What he should have done: As the person with the highest public profile of the four swimmers, he should have stayed until all of his teammates could leave. Instead, it left his teammates caught on camera doing a “perp walk” of sorts as they were escorted off their plane bound for the U.S. That made them and Lochte look bad.
What he did: He appeared to leverage the concerns about crime in Rio to position himself as a victim. Who would question Lochte after so much pre-Olympics coverage about criminal activity and generally unsettled conditions in Rio?
What he should have done: Again, aside from never telling the lie in the first place, he should have backed off of this story right away. For Lochte to so publicly come out and say he and his teammates were robbed on the streets of Rio, just made for bigger headlines. How could he think the truth wouldn’t come out?
Saving Lochte From Himself
After the Rio police news conference on Thursday, Lochte hired a top crisis public relations “guru” to help him out of his mess. Everything changed in the next 48 hours.
By Saturday night, we saw a different Ryan Lochte. In two interviews he apologized for what happened. One interview was again with Matt Lauer and aired in primetime during Olympic coverage. The other interview aired on Brazil’s largest TV network, Globo TV.
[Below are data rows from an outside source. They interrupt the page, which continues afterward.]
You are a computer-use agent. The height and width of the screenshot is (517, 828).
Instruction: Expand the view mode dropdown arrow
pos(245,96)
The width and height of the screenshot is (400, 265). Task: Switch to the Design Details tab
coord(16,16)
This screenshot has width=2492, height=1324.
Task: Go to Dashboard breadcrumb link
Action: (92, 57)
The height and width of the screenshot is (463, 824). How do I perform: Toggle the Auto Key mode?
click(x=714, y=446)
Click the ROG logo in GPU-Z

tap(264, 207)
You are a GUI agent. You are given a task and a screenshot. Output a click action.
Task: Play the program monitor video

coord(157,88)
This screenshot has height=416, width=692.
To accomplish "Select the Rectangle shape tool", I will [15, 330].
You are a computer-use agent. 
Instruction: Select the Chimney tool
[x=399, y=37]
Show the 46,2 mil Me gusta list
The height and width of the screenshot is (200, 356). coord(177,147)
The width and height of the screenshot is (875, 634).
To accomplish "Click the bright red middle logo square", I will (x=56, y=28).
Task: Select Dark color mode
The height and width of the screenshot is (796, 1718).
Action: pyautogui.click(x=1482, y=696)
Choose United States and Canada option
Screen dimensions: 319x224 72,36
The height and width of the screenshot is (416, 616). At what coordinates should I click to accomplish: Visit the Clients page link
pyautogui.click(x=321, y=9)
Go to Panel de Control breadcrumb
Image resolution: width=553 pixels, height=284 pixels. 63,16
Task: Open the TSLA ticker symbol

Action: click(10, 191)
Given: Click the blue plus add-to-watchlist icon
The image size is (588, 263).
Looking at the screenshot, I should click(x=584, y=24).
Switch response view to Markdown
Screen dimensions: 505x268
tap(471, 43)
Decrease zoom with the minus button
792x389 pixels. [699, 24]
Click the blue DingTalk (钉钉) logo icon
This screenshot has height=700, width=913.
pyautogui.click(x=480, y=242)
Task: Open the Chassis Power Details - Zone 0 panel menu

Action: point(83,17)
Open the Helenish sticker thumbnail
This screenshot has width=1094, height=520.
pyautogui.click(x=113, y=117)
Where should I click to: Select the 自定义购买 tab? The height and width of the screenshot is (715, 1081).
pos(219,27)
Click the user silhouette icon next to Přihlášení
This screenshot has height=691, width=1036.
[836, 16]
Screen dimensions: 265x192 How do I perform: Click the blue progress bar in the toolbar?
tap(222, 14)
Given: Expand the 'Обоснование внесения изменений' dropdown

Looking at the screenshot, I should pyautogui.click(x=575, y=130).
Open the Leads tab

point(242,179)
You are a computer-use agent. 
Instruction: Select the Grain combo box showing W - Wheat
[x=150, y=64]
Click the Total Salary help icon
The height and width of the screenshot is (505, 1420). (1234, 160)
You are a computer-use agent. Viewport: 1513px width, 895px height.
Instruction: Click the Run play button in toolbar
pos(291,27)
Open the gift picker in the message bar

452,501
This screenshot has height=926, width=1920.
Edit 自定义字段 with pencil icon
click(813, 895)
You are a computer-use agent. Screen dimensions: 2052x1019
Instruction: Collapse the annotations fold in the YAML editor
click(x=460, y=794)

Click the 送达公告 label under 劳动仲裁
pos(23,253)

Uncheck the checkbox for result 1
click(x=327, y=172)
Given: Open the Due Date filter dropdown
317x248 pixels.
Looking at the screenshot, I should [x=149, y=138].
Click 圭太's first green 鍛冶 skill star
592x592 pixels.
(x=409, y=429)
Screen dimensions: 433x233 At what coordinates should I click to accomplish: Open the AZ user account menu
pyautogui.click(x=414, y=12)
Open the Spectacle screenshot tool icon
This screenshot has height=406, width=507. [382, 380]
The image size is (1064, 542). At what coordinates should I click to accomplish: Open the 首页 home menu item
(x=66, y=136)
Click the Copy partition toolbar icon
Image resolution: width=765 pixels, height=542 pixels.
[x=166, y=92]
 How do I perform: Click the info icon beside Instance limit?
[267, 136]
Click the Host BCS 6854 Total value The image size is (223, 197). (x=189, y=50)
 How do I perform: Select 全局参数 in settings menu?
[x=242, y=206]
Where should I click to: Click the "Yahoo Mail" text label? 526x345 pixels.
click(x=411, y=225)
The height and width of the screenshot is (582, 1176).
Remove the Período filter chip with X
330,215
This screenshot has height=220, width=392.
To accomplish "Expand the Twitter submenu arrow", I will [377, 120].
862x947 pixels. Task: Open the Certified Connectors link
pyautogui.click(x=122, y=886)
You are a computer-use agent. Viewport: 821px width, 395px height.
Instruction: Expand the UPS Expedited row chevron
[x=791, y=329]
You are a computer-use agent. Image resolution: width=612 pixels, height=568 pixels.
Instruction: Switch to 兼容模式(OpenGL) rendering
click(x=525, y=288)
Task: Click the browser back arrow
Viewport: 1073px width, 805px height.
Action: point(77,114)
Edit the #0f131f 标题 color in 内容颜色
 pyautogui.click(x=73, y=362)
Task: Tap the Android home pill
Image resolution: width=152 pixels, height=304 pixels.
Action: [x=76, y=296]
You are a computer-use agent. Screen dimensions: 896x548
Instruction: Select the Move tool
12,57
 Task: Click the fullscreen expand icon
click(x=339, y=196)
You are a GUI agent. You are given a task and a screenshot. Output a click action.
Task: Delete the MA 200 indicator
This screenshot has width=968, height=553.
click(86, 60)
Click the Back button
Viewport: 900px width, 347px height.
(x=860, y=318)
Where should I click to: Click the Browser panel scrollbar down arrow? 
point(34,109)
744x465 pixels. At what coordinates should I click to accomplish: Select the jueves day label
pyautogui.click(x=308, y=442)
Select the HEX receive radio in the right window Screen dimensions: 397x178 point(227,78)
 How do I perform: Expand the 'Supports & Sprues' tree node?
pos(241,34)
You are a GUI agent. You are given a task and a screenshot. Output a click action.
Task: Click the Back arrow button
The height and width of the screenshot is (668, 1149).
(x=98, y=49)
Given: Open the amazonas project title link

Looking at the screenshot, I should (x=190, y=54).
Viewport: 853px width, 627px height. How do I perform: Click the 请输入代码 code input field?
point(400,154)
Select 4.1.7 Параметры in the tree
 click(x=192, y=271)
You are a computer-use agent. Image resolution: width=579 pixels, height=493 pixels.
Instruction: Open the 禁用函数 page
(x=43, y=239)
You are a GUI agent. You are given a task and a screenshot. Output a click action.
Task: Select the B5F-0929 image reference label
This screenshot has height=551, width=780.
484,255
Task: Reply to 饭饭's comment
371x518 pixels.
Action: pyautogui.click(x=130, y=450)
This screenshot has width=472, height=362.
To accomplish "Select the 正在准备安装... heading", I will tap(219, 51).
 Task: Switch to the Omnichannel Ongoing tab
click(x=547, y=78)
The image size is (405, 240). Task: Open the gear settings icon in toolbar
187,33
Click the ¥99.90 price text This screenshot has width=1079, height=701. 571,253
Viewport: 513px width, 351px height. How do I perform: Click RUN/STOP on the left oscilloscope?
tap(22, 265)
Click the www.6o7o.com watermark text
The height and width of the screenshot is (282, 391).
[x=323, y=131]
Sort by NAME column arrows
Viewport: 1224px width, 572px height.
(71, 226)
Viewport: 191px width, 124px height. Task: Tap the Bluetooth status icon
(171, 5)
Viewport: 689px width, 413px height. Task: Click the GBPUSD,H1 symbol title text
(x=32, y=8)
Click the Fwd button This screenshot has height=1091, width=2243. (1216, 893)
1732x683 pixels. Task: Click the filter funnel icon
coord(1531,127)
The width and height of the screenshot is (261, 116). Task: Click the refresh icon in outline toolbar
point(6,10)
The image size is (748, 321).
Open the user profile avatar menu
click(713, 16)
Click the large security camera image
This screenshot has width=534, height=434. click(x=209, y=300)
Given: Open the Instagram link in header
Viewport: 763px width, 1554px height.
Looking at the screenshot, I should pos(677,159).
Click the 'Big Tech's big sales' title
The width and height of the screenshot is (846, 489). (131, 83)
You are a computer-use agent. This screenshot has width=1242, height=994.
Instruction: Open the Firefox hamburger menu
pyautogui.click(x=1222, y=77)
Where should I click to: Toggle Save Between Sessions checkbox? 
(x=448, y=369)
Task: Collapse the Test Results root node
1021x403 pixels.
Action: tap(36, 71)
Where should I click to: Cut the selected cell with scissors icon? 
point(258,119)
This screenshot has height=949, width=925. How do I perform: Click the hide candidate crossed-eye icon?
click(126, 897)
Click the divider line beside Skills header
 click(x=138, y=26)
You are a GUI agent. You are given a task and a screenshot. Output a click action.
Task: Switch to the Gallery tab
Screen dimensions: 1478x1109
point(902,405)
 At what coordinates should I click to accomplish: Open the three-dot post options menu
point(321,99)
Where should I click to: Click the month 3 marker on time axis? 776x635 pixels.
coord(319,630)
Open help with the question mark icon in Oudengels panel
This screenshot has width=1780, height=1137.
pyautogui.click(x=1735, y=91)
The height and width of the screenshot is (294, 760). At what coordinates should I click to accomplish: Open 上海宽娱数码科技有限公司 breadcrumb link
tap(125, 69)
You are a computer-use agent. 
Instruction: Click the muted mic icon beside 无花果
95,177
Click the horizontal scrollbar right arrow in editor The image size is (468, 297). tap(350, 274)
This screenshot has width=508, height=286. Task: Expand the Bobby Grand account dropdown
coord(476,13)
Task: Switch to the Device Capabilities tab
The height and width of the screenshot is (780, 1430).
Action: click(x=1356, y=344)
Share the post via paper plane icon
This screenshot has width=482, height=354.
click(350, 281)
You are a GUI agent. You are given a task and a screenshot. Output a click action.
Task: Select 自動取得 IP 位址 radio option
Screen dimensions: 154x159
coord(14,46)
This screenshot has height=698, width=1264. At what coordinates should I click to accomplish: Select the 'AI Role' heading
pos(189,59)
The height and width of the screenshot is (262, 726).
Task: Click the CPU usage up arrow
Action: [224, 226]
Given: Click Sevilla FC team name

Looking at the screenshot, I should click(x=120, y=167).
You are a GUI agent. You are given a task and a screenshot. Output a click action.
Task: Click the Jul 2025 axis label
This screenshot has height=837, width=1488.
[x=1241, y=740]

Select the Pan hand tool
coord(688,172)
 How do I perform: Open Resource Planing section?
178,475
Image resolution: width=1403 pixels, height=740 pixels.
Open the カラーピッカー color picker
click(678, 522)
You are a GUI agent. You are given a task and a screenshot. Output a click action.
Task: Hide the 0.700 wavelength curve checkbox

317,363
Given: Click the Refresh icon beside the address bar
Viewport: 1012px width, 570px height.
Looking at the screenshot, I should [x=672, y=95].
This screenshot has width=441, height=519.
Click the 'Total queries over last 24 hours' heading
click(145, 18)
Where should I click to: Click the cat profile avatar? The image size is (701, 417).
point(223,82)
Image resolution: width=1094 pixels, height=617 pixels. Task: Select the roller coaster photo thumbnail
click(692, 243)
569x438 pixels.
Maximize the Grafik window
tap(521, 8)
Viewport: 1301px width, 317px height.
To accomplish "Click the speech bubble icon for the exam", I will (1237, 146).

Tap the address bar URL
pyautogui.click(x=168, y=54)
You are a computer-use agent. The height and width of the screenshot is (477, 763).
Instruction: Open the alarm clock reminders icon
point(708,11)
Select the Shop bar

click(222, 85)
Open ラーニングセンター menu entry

The purpose of these appearances was to paint Lochte in a different light. His PR reps didn’t want to lead with the messy (whitish-greenish-grayish?) haired Lochte who people were now equating with partying and vandalism. So, they switched it up.
First, they set the tone:
His hair was dyed back to a natural brown. Lochte put on a nice button-down shirt and was seated in a calm, warm living room-like atmosphere.
Then, they worked on three key parts of his message which you saw in the second Lauer interview:
- He came clean. He admitted he had too much to drink and over-exaggerated his story. He admitted to causing damage at the gas station.
- He apologized to his teammates, the Olympics, Rio and Brazil for creating this international incident. He said he was acting immature and stupid. He admitted he was embarrassed by the whole thing.
- He stayed on message. Multiple times during the interview he said he was intoxicated and over-exaggerated the incidents that happened that night. He shouldered the blame.
Did it work? Maybe a little yes, but mostly no. There is only so much magic a PR professional can do when a client has created an incident surrounding one of the biggest events in the world, and it was all based on a lie.
The goal was to push this story down, save Lochte’s reputation and, hopefully, keep his sponsors from fleeing. Though the apology de-escalated the situation a bit, it wasn’t enough to keep sponsors from distancing themselves from Lochte faster than Michael Phelps’ butterfly stroke. By Monday, $6 million of Lochte’s sponsorship money was gone.
Things appear to have calmed down in the days since. Most recently, USA Today reported Lochte is slated to appear on Dancing with the Stars (a deal that was made before his Rio incident), although the official announcement has not yet been made. The article also cleared up Rio police’s claim that the four men damaged a bathroom at the gas station. The article states police didn’t even ask the swimmers about the bathroom. The damage the men actually did was tearing down a poster. Lochte’s camp also says they have other preliminary inquires from potential new sponsors.
The takeaway message here? Don’t lie — toast can never be bread again. But, if you’re the kind of person who can’t resist lying, don’t wait until your situation is so messed up that you need public relations help to get out of it. If you are aware of a possible crisis, engage with your PR professional as soon as you can. By doing that, hopefully, you might maintain control of your story.